↓↓↓

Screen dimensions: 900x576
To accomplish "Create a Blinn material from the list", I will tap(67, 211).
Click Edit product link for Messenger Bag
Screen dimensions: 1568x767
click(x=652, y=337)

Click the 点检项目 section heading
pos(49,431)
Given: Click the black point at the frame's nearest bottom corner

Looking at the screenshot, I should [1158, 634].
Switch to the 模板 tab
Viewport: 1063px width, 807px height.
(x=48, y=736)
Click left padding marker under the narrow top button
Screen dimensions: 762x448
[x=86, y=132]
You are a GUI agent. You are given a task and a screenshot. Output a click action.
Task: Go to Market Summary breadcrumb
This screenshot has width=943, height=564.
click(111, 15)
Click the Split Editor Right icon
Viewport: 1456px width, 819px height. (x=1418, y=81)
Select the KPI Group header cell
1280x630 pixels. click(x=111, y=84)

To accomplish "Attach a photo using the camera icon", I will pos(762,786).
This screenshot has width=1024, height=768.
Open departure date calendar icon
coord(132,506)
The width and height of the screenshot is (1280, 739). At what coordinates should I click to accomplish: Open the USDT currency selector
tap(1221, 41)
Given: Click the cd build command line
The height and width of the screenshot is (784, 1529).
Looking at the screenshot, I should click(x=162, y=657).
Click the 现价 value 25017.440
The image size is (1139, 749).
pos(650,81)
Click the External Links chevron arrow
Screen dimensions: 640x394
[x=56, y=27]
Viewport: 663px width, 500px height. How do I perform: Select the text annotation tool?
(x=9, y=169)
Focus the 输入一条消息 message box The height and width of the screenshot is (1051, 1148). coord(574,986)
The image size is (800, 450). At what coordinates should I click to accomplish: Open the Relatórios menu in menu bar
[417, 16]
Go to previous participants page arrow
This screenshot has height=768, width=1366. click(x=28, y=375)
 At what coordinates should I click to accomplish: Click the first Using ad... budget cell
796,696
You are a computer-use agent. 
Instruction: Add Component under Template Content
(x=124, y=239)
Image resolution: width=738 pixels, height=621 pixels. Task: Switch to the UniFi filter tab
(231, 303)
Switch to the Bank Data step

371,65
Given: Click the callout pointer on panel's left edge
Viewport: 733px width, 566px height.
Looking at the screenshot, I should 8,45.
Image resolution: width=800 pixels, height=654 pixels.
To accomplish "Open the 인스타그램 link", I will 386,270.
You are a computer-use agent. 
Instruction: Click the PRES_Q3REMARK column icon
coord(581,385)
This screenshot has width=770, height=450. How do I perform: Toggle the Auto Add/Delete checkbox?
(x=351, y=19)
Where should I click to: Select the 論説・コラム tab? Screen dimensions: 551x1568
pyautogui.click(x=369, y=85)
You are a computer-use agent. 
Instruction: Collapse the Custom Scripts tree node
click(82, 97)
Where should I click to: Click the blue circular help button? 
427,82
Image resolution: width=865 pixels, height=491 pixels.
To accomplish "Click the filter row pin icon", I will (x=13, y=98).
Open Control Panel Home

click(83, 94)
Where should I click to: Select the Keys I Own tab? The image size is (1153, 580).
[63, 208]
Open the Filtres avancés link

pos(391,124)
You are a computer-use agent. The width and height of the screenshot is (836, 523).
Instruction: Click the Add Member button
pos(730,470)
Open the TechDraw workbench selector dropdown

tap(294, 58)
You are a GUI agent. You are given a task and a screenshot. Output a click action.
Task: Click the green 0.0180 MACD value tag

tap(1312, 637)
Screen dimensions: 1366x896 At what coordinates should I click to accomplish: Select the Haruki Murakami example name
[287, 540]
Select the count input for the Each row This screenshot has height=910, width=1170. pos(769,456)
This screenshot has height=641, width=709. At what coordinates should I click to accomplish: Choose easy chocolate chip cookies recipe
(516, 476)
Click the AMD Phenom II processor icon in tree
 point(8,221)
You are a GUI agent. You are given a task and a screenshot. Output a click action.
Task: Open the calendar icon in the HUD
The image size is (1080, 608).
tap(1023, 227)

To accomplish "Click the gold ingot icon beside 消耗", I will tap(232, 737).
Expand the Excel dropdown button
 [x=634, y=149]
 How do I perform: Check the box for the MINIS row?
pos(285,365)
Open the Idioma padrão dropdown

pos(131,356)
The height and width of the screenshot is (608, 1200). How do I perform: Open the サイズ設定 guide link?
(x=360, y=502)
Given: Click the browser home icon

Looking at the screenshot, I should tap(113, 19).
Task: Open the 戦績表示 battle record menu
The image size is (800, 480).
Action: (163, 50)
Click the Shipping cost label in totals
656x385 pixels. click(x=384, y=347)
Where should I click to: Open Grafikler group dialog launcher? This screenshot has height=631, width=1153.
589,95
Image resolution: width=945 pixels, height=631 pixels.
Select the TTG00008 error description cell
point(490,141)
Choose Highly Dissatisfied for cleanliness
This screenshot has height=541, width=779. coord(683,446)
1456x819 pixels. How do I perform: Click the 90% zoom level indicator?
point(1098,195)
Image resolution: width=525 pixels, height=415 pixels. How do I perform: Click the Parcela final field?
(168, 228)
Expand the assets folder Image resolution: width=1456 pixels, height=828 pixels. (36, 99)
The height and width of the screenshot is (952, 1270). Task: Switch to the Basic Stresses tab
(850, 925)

↑↑↑

◆ What you need to do: Rewrite all of the lines above, replacing each occurrence of "At what coordinates should I click to accomplish:" with "Which point should I click to accomplish:" and leaving everything else as it is.

◆ Task result:
Screen dimensions: 900x576
To accomplish "Create a Blinn material from the list", I will tap(67, 211).
Click Edit product link for Messenger Bag
Screen dimensions: 1568x767
click(x=652, y=337)

Click the 点检项目 section heading
pos(49,431)
Given: Click the black point at the frame's nearest bottom corner

Looking at the screenshot, I should [1158, 634].
Switch to the 模板 tab
Viewport: 1063px width, 807px height.
(x=48, y=736)
Click left padding marker under the narrow top button
Screen dimensions: 762x448
[x=86, y=132]
You are a GUI agent. You are given a task and a screenshot. Output a click action.
Task: Go to Market Summary breadcrumb
This screenshot has width=943, height=564.
click(111, 15)
Click the Split Editor Right icon
Viewport: 1456px width, 819px height. (x=1418, y=81)
Select the KPI Group header cell
1280x630 pixels. click(x=111, y=84)

To accomplish "Attach a photo using the camera icon", I will pos(762,786).
This screenshot has width=1024, height=768.
Open departure date calendar icon
coord(132,506)
The width and height of the screenshot is (1280, 739). Which point should I click to accomplish: Open the USDT currency selector
tap(1221, 41)
Given: Click the cd build command line
The height and width of the screenshot is (784, 1529).
Looking at the screenshot, I should click(x=162, y=657).
Click the 现价 value 25017.440
The image size is (1139, 749).
pos(650,81)
Click the External Links chevron arrow
Screen dimensions: 640x394
[x=56, y=27]
Viewport: 663px width, 500px height. How do I perform: Select the text annotation tool?
(x=9, y=169)
Focus the 输入一条消息 message box The height and width of the screenshot is (1051, 1148). coord(574,986)
The image size is (800, 450). Which point should I click to accomplish: Open the Relatórios menu in menu bar
[417, 16]
Go to previous participants page arrow
This screenshot has height=768, width=1366. click(x=28, y=375)
 Which point should I click to accomplish: Click the first Using ad... budget cell
796,696
You are a computer-use agent. 
Instruction: Add Component under Template Content
(x=124, y=239)
Image resolution: width=738 pixels, height=621 pixels. Task: Switch to the UniFi filter tab
(231, 303)
Switch to the Bank Data step

371,65
Given: Click the callout pointer on panel's left edge
Viewport: 733px width, 566px height.
Looking at the screenshot, I should 8,45.
Image resolution: width=800 pixels, height=654 pixels.
To accomplish "Open the 인스타그램 link", I will 386,270.
You are a computer-use agent. 
Instruction: Click the PRES_Q3REMARK column icon
coord(581,385)
This screenshot has width=770, height=450. How do I perform: Toggle the Auto Add/Delete checkbox?
(x=351, y=19)
Where should I click to: Select the 論説・コラム tab? Screen dimensions: 551x1568
pyautogui.click(x=369, y=85)
You are a computer-use agent. 
Instruction: Collapse the Custom Scripts tree node
click(82, 97)
Where should I click to: Click the blue circular help button? 
427,82
Image resolution: width=865 pixels, height=491 pixels.
To accomplish "Click the filter row pin icon", I will (x=13, y=98).
Open Control Panel Home

click(83, 94)
Where should I click to: Select the Keys I Own tab? The image size is (1153, 580).
[63, 208]
Open the Filtres avancés link

pos(391,124)
You are a computer-use agent. The width and height of the screenshot is (836, 523).
Instruction: Click the Add Member button
pos(730,470)
Open the TechDraw workbench selector dropdown

tap(294, 58)
You are a GUI agent. You are given a task and a screenshot. Output a click action.
Task: Click the green 0.0180 MACD value tag

tap(1312, 637)
Screen dimensions: 1366x896 Which point should I click to accomplish: Select the Haruki Murakami example name
[287, 540]
Select the count input for the Each row This screenshot has height=910, width=1170. pos(769,456)
This screenshot has height=641, width=709. Which point should I click to accomplish: Choose easy chocolate chip cookies recipe
(516, 476)
Click the AMD Phenom II processor icon in tree
 point(8,221)
You are a GUI agent. You are given a task and a screenshot. Output a click action.
Task: Open the calendar icon in the HUD
The image size is (1080, 608).
tap(1023, 227)

To accomplish "Click the gold ingot icon beside 消耗", I will tap(232, 737).
Expand the Excel dropdown button
 [x=634, y=149]
 How do I perform: Check the box for the MINIS row?
pos(285,365)
Open the Idioma padrão dropdown

pos(131,356)
The height and width of the screenshot is (608, 1200). How do I perform: Open the サイズ設定 guide link?
(x=360, y=502)
Given: Click the browser home icon

Looking at the screenshot, I should tap(113, 19).
Task: Open the 戦績表示 battle record menu
The image size is (800, 480).
Action: (163, 50)
Click the Shipping cost label in totals
656x385 pixels. click(x=384, y=347)
Where should I click to: Open Grafikler group dialog launcher? This screenshot has height=631, width=1153.
589,95
Image resolution: width=945 pixels, height=631 pixels.
Select the TTG00008 error description cell
point(490,141)
Choose Highly Dissatisfied for cleanliness
This screenshot has height=541, width=779. coord(683,446)
1456x819 pixels. How do I perform: Click the 90% zoom level indicator?
point(1098,195)
Image resolution: width=525 pixels, height=415 pixels. How do I perform: Click the Parcela final field?
(168, 228)
Expand the assets folder Image resolution: width=1456 pixels, height=828 pixels. (36, 99)
The height and width of the screenshot is (952, 1270). Task: Switch to the Basic Stresses tab
(850, 925)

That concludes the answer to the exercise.